-- Supplied records follows --
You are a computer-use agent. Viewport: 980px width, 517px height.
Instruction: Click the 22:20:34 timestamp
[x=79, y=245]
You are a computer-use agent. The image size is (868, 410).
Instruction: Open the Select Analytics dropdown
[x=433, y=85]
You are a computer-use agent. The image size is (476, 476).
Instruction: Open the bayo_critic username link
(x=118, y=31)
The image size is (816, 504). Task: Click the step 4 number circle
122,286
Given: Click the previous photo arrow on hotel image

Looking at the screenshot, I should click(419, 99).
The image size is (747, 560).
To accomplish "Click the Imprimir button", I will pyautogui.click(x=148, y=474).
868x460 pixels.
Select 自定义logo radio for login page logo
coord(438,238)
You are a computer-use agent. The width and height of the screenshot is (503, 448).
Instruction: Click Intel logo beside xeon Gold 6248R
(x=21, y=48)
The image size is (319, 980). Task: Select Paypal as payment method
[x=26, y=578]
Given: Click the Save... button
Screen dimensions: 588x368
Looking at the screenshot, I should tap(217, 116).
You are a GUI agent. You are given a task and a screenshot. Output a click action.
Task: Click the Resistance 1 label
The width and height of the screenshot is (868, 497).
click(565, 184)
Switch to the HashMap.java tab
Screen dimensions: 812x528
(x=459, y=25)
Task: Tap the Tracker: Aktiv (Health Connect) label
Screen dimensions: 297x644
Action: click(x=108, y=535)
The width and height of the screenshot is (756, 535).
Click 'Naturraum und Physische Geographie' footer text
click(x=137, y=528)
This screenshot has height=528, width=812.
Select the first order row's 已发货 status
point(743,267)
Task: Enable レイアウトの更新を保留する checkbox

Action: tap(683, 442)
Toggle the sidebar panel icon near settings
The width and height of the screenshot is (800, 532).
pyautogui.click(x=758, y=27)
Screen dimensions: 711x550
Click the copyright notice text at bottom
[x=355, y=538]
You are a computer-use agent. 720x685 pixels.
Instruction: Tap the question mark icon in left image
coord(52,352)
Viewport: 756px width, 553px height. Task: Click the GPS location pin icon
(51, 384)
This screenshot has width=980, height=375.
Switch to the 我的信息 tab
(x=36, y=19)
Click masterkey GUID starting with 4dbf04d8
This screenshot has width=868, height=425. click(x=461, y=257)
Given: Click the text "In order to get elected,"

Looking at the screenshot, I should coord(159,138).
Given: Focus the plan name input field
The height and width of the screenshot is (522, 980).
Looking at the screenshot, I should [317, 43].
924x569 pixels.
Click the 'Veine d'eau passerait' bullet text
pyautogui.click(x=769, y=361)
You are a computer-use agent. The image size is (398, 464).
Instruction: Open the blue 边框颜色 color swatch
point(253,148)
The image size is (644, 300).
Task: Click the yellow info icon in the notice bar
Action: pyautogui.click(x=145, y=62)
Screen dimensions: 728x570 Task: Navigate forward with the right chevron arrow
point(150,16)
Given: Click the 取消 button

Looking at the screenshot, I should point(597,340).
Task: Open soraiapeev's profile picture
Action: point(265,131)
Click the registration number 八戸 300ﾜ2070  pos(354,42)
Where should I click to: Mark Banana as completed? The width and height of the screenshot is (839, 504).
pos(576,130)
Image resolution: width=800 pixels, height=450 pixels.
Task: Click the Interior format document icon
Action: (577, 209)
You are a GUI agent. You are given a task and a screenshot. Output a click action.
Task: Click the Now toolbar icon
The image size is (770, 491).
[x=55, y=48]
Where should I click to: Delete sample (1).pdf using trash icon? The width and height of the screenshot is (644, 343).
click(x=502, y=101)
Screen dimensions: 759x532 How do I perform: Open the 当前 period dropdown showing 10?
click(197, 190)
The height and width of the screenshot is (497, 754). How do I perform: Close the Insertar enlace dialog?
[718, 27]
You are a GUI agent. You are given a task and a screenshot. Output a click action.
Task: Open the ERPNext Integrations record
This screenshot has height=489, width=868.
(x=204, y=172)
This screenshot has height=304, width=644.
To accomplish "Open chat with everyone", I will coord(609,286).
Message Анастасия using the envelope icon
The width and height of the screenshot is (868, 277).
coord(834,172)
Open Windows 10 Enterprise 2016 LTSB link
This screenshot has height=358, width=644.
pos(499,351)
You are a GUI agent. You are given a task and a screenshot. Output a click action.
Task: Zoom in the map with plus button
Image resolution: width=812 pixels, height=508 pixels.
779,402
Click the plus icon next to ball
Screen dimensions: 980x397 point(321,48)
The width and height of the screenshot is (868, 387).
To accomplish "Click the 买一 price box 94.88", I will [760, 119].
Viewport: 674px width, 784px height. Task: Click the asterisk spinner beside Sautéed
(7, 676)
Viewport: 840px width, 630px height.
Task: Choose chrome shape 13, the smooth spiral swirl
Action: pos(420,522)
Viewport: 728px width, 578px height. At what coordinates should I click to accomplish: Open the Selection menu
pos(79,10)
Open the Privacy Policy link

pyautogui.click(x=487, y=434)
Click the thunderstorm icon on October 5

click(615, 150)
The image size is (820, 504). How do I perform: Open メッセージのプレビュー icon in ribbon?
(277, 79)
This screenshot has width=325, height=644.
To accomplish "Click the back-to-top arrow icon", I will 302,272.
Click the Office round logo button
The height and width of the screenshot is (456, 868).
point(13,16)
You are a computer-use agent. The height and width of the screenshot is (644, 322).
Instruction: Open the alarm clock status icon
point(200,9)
-- Supplied records concluded --
▶ _Try it_
Out of the data above, return each line where the word "computer" can be found.

▶ _Response area_
You are a computer-use agent. Viewport: 980px width, 517px height.
You are a computer-use agent. The image size is (868, 410).
You are a computer-use agent. The image size is (476, 476).
You are a computer-use agent. The width and height of the screenshot is (503, 448).
You are a computer-use agent. 720x685 pixels.
You are a computer-use agent. The image size is (398, 464).
You are a computer-use agent. The height and width of the screenshot is (644, 322).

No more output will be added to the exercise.